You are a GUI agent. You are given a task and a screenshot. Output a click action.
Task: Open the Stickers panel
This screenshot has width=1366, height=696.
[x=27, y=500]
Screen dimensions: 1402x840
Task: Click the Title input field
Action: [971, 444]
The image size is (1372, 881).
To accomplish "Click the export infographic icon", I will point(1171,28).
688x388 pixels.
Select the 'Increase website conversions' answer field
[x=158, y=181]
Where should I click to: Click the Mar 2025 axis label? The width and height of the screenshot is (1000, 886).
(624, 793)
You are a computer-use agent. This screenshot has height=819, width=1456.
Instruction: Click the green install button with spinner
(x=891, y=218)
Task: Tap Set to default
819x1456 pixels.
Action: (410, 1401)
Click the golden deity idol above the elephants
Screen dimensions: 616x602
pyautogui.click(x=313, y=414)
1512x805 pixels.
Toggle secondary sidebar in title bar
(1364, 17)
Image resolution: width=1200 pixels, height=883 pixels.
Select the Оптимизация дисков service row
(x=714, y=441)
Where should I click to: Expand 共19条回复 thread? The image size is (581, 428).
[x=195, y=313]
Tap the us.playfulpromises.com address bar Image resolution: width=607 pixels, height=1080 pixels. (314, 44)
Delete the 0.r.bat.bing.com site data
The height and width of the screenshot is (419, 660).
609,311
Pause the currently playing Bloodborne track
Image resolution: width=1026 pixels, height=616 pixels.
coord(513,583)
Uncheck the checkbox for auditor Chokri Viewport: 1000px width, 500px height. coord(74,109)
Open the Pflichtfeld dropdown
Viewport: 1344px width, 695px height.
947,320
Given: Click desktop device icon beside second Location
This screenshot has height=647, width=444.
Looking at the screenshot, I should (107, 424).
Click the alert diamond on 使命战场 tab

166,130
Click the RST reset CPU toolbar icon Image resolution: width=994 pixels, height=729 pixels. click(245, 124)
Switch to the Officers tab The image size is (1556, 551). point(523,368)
= = = =
§ Task statement:
Select the lines in this material that hold the word "point", leaving none out.

§ Expected answer:
To accomplish "Click the export infographic icon", I will point(1171,28).
Switch to the Officers tab The image size is (1556, 551). point(523,368)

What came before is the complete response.